Aad De Mos (ex-coach de l’Ajax et du PSV, directeur technique du FC Malines): « Dès son entrée en fonction, après l’EURO 2000, Louis van Gaal avait lui-même placé la barre très haut en affirmant que sous sa férule, la Hollande serait championne du monde en 2002. Non seulement, l’ancien entraîneur du FC Barcelone peut donc faire son deuil de cet objectif mais, ce qui est beaucoup plus grave, d’une participation à cette épreuve, tout court. Ce qui, dans un groupe où la concurrence avait pour nom le Portugal et, dans une moindre mesure déjà, l’Irlande, doit être considéré comme un très lourd échec.
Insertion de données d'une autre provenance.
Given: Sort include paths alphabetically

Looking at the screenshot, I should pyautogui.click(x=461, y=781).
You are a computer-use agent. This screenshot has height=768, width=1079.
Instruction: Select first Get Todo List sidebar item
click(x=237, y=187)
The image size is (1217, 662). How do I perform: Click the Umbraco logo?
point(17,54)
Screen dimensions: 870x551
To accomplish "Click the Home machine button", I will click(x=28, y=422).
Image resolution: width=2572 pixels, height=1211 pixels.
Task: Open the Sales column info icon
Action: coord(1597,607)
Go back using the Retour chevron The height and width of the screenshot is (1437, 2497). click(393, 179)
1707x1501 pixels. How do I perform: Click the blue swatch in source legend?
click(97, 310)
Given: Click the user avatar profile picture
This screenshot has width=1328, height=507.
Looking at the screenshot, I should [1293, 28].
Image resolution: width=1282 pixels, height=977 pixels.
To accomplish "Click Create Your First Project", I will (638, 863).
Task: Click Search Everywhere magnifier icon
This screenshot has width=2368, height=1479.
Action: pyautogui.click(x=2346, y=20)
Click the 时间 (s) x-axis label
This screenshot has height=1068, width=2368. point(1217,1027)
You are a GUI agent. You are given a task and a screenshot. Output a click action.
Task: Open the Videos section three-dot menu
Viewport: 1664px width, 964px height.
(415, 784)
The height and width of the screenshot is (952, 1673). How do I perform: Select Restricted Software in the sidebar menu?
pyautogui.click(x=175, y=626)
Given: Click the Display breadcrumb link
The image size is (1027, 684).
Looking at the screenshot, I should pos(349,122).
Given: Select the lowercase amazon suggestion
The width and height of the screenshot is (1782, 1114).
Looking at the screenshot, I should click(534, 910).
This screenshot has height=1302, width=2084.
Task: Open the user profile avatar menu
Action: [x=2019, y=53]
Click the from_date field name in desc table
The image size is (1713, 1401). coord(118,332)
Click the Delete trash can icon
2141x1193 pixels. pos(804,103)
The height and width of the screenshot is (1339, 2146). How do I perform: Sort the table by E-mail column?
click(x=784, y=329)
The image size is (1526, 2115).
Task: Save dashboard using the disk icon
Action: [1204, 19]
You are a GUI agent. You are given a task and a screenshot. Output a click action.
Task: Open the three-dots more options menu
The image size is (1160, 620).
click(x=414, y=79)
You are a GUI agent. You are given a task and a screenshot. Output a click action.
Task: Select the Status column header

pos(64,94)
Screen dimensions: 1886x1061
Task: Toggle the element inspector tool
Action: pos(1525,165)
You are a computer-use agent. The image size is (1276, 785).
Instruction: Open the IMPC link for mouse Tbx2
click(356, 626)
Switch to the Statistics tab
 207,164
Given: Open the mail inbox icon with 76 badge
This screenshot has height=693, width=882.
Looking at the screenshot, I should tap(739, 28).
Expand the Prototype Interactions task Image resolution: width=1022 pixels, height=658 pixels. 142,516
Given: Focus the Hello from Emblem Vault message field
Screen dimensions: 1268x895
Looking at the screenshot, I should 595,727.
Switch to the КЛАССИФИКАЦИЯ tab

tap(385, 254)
Même si les joueurs sont responsables au premier degré, dans la mesure où l’orientation d’une rencontre dépend d’eux, je suis d’avis que le coach national a joué un rôle non négligeable non plus dans la faillite de cette mission. Au plan tactique, par exemple, il a manqué singulièrement de lucidité à divers moments-clé de cette campagne. Comme à l’occasion de la rencontre Portugal-Pays-Bas. A 0-2, il aurait dû se contenter sagement de gérer le résultat à Porto. En lieu et place, Louis van Gaal a voulu en mettre plein la vue aux Lusitaniens en remplaçant deux attaquants – Boudewijn Zenden et Jerrel Hasselbaink– par deux autres – Roy Makaay et Pierre Van Hooijdonk– afin d’alourdir la marque. En lieu et place, le Portugal résorba complètement son retard par l’entremise de Pauleta et de Luis Figo. A Dublin, ce fut pire encore. Menée à la marque suite à un but de Jason McAteer, la Hollande se devait absolument de renverser complètement la vapeur pour préserver ses chances de qualification pour la Coupe du Monde. Et que fit le coach fédéral à ce moment? Il ôta du jeu ses deux ailiers, Boudewijn Zenden et Marc Overmars au profit de deux attaquants axiaux: Jerrel Hasselbaink et Pierre Van Hooijdonck, qui s’ajoutèrent dans cette zone à PatrickKluivert et Ruud Van Nistelrooy. Résultat des courses: tous ces joueurs se marchèrent sur les pieds aux abords de la surface de réparation des Irlandais, alors que les flancs étaient justement désertés.

Face à une opposition réduite à dix unités suite à l’exclusion de Gary Kelly après une bonne heure de jeu, il aurait précisément fallu privilégier les incursions par les couloirs afin de servir à bon escient les deux hommes de pointe. Louis van Gaal s’est fourvoyé sur ce point et la Hollande en paie les conséquences à présent. Il lui appartient, ainsi qu’à la fédération, de tirer les leçons de cet échec désormais. L’une d’entre elles, à mes yeux, c’est que l’intéressé n’a pas pris les options qui s’imposaient au bon moment. Je crois que l’homme a tort de tout cumuler, puisqu’il est à la fois le directeur technique, le coach national et le responsable d’absolument toutes nos formations représentatives. Sans compter qu’il s’est également attelé, depuis son arrivée en fonction, à l’élaboration d’un Masterplan chez les jeunes. Ces multiples tâches expliquent peut-être ses erreurs au plan gestionnel. Je pense qu’il aurait tout à gagner en se concentrant sur une seule tâche. Et le pays aussi. La France n’a eu qu’à se féliciter jusqu’ici du fonctionnement d’ Aimé Jacquet comme directeur technique et de Roger Lemerre comme sélectionneur. Il faudrait peut-être qu’en Hollande aussi, on s’inspire de cet exemple ».